The Tablas bulbul (Hypsipetes siquijorensis cinereiceps) also known as the Romblon bulbul or the Tablas streak-breasted bulbul is a subspecies of the streak-breasted bulbul. It is endemic to the Philippines found only on the islands of Romblon and Tablas Island where its natural habitat is tropical moist lowland forest. It is threatened by habitat loss and hunting. It is likely that this will eventually be split into a separate species and assessed as critically endangered.

== Description and taxonomy ==
Relative to the Siquijor streak-breasted bulbul, this bird has a gray crown, white throat, light brown breast and has broader and white streaking.

Its calls are described as "strident whip-like "whit" with grinding notes. It also has a call that has been described to be like a squeaky toy.

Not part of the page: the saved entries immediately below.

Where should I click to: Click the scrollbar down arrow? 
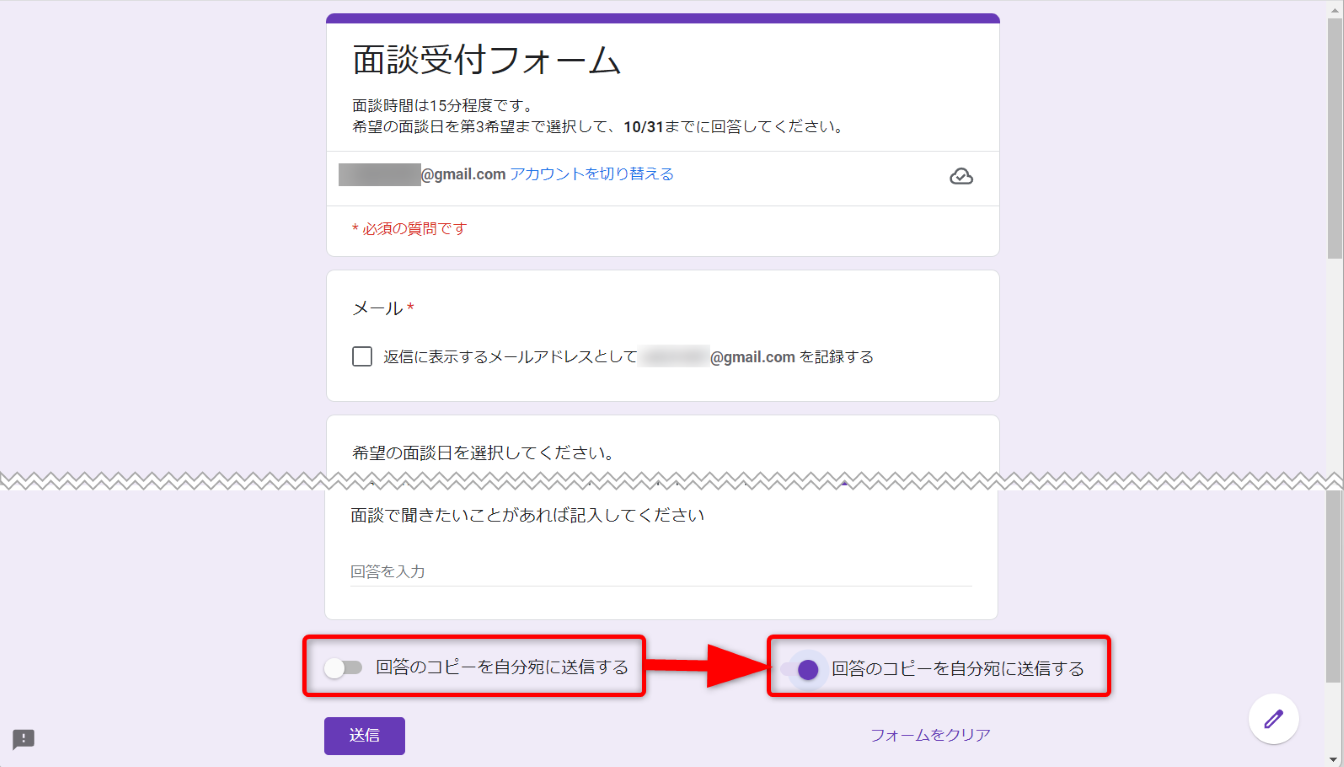coord(1335,759)
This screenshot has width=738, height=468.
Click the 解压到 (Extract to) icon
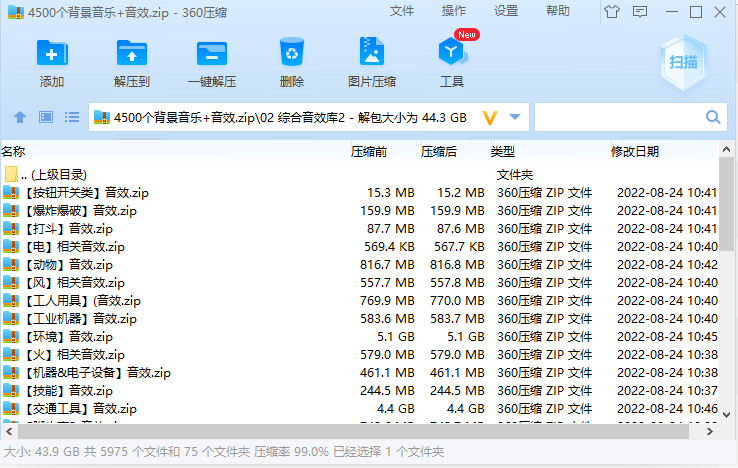click(132, 53)

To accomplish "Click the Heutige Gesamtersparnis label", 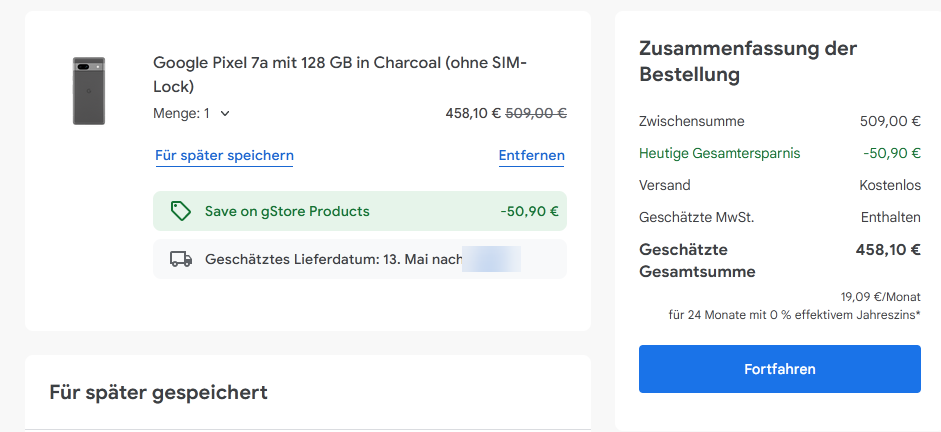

== Habitat and conservation status ==
This species' habitat is primary lowland forest and forest edge. It is able to tolerate degraded secondary forest and scrub but in lower densities.

IUCN has assessed the streak-breasted bulbul as a whole as endangered with population estimates being 2,500 to 9,999 mature individuals and continuing to decrease. Most of this estimate is of the nominate subspecies. This species is common wherever there is suitable habitat but Tablas Island and Romblon have mostly been deforested in the past century.

This species' main threat is habitat loss with wholesale clearance of forest habitats as a result of legal and illegal logging, and conversion into farmlands through Slash-and-burn and other methods. Mt Palaupau serves as a watershed for Tablas Island. There are reportedly very few registered forest patches that exceed 100 hectares, and apparently a complete lack of mature forest in the south of the island

There are no species specific conservation programs going on at the moment but conservation actions proposed include more species surveys to better understand habitat and population. initiate education and awareness campaigns to raise the species's profile and instill pride in locals. Lobby for protection of remaining forest and assess feasibility of reforestation projects.